TASK: Copy the reflection on building an EPK below word for word, from start to finish.

SOURCE DOCUMENT:
:::::

Separately, I worked with peers on my own and other courses who were not present in my Professional Studies seminars, looking for feedback on both the EPK itself, and for some reviews and testimonials I could use on it.
For the latter, I reached out to performers I had worked with recording and producing, and to former commissions clients, and selected three testimonials for the website (enough to show that I have worked with a variety of people, but not so much that I appear self-aggrandising and narcissistic).
As for the former, I talked to peers working on similar EPKs, looking for feedback on what I should include. At the time, I did not have the full biography in place, so that was mentioned a lot. And a friend from my production group recommended adding more images of myself to the biographical section. (At the end of the foundation year, out tutor Alex Halliday had taken and sent several pictures of the group working together, and I asked for his permission to use those as he owns the rights to them, being the photographer.)

As I progress, I feel that developing my graphical and web design skills would greatly benefit the overall presentation of the website. Making connections with web designers and artists would also achieve that, but as I have slightly more time than I have money, the former may end up being more beneficial in the long run.
And, as I have touched upon, the overall quality of the portfolio needs to be increased as there is a notable quiet muddiness to the mixes which comes with them being a less professional tier of music from an earlier time in my career.

:::::

GIVEN MATERIAL:
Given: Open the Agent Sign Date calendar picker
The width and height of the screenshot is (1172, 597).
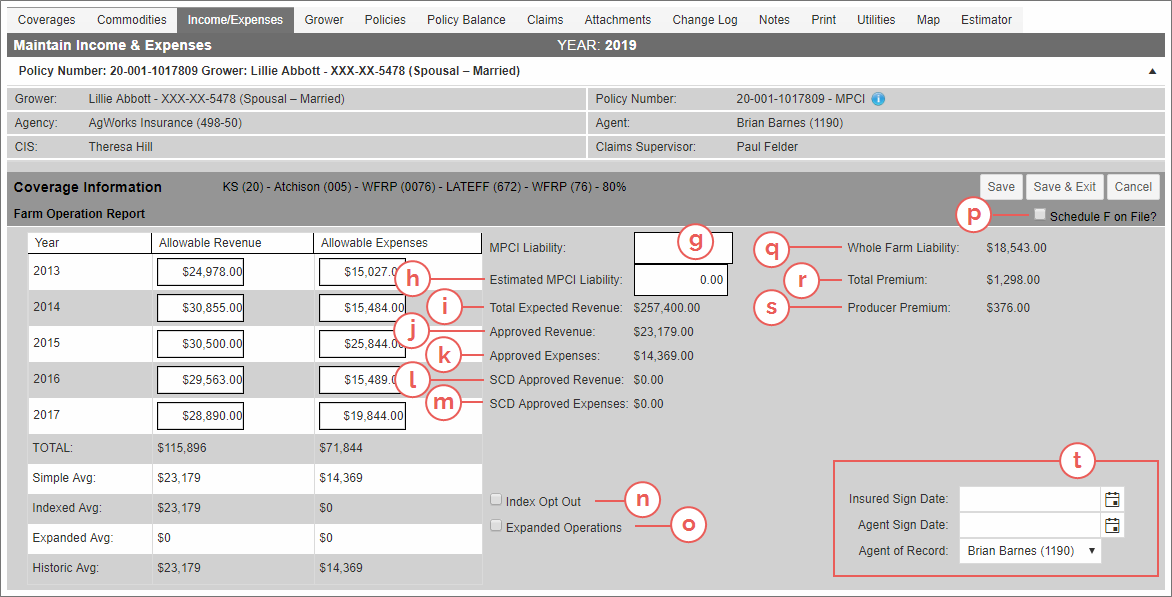Looking at the screenshot, I should tap(1112, 525).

:::::

ANSWER FOR THE TASK:
Separately, I worked with peers on my own and other courses who were not present in my Professional Studies seminars, looking for feedback on both the EPK itself, and for some reviews and testimonials I could use on it.
For the latter, I reached out to performers I had worked with recording and producing, and to former commissions clients, and selected three testimonials for the website (enough to show that I have worked with a variety of people, but not so much that I appear self-aggrandising and narcissistic).
As for the former, I talked to peers working on similar EPKs, looking for feedback on what I should include. At the time, I did not have the full biography in place, so that was mentioned a lot. And a friend from my production group recommended adding more images of myself to the biographical section. (At the end of the foundation year, out tutor Alex Halliday had taken and sent several pictures of the group working together, and I asked for his permission to use those as he owns the rights to them, being the photographer.)

As I progress, I feel that developing my graphical and web design skills would greatly benefit the overall presentation of the website. Making connections with web designers and artists would also achieve that, but as I have slightly more time than I have money, the former may end up being more beneficial in the long run.
And, as I have touched upon, the overall quality of the portfolio needs to be increased as there is a notable quiet muddiness to the mixes which comes with them being a less professional tier of music from an earlier time in my career.